In our experiments, the microgripper does not need the operator to move it forward to grasp a cell, and the cells are pre-placed at the middle of the gripping jaws. Although the human can not achieve so fast movement, it is possible for automated robotics micromanipulation in the future. Thus, the developed microgripper has the potential for future applications of robotic cell micromanipulation.

Comment 11: Page 15 Figure 13: Zebrafish embryo is quite squeezed after the cell is gripped. Explain why.

Response: Since the cell is an elastic object, it is squeezed after gripped by the microgripper. In Fig. 13, we want to demonstrate the clamping and releasing performance of the microgripper without mechanical damage, so a relatively large step signal is applied to make the cell deformation more obvious.

Comment 12: Page 15 Provide images of successful grasping results using the microgripper for smaller biological cells, for instance cells with radius 50 μm (10 times smaller than zebrafish embryo).
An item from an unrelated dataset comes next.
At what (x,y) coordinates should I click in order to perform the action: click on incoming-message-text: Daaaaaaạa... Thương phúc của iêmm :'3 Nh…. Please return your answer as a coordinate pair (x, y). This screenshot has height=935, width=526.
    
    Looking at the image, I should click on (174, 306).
Response: In this paper, zebrafish embryos are selected as samples to validate the performance of developed gripper, because they are a class of widely used cell models in biomedical fields. It is a very kind suggestion for us to use the microgripper to grasp smaller cells. But, under the current experimental conditions we have, it is unavailable for us to obtain smaller biological cells with radius 50 um. In fact, from the experimental results, it is obviously found that the microgripper is effective for cell micromanipulation, and we believe that it is also possible to successfully grasp smaller cells thanks to the sufficient clamping stroke of 2180 um.
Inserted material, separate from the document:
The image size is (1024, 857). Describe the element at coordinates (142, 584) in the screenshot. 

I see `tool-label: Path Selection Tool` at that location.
Comment 13: Page 16 Table 2: Add microgripper weight into the Table 2 where it is available. When a microgripper is attached to the robot the weight of the gripper represents load of a robot and therefore it is important that microgripper is as light as possible. I assume cell (zebrafish embryo) weight is negligible in comparison to microgripper weight.

Response: Thanks for the Reviewer’s kind suggestion. The total weight of our developed microgripper is about 123.8 g. According to the Guest Editor’s suggestion, we deleted the Table 2. To make it more clear, we have added the weight information of the gripper in the experimental setup.